Eine Millionen Kinder und Jugendliche in Deutschland erleben sexuelle
Gewalt bevor sie 18 Jahre alt sind. Das bedeutet in jeder Schulklasse
sitzen ein bis zwei Betroffene. Eine Zahl, die auf den ersten Blick
überrascht, dann ratlos macht, fassungslos, wütend.
Matthias Katsch, selbst Opfer sexuellem Missbrauchs als Schüler des katholischen Canisius-Kollegs Ende der 70er Jahre in Berlin und 2010 Gründer und Sprecher der Betroffeneninitiative „Eckiger Tisch“, hat mit seinem Vortrag zum sexuellen Missbrauch (nicht nur) in den Kirchen auf unserem Bundestreffen in Berlin die Bedeutung und Auswirkungen eines Themas unterstrichen, das in der Öffentlichkeit zwar immer wieder „aufploppt“, aber gerade wenn es um kirchliche Täter geht, weit davon entfernt scheint gänzlich aufgeklärt, juristisch geahndet oder gar gesellschaftlich aufgearbeitet zu werden. Der zweite Skandal, der den Missbrauchsfällen folgt. Bei dem Wort „Aufarbeitung“ denke ich an die NS-Zeit in Deutschland.
Auch Katsch zitiert Theodor W. Adorno, der 1960 schrieb, „aufgearbeitet
wäre die Vergangenheit erst dann, wenn die Ursachen des Vergangenen
beseitigt wären. Nur weil die Ursachen fortbestehen, ward sein Bann bis
heute nicht gebrochen.“ In diesem Sinne unterstützen auch wir Säkulare
Sozis die Forderung der Betroffenen nach umfassender Aufarbeitung der
Missbrauchsfälle, um zu verhindern, dass sich diese Verbrechen wiederholen. Dazu braucht es zwingend eine gesetzliche Grundlage mit mehr staatlichen Befugnissen als sie die bisherige Unabhängige Kommission des Deutschen Bundestages zur Aufarbeitung sexuellen Kindesmissbrauchs bislang hat. Missbrauch in Kirchen und kirchlichen Einrichtungen muss von staatlichen Justizorganen aufgeklärt und geahndet werden. Die Regelung solcher Verbrechen darf nicht den Täterorganisationen überlassen werden.

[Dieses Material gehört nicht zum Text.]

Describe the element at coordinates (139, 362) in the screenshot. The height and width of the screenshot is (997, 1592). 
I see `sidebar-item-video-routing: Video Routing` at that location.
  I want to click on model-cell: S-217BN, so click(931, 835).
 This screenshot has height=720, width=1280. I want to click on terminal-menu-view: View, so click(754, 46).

Die meisten Opfer schaffen es erst als Erwachsene über die Taten zu
sprechen, also oft erst zehn, 15 oder gar 20 Jahre später. Zu lange für die
kurzen Verjährungsfristen, die in Deutschland gelten. Viele Täter sind
zudem bereits verstorben. Auch hier muss der Gesetzgeber im Sinne der
Opfer handeln. Wenn diese wie Matthias Katsch von Entschädigungen sprechen, denken sie nicht allein an Geld für persönlich erfahrendes Leid, sondern auch an Präventionsmaßen innerhalb der betroffenen Institutionen.
Nur eine umfassende Aufarbeitung aller sexuellen Missbrauchsfälle hilft,
die Kinder von heute und morgen zu schützen. Machen wir uns bewusst,
dass sexueller Missbrauch nicht nur ein individuelles Schicksal ist, sondern
auch ein gesellschaftlicher Skandal.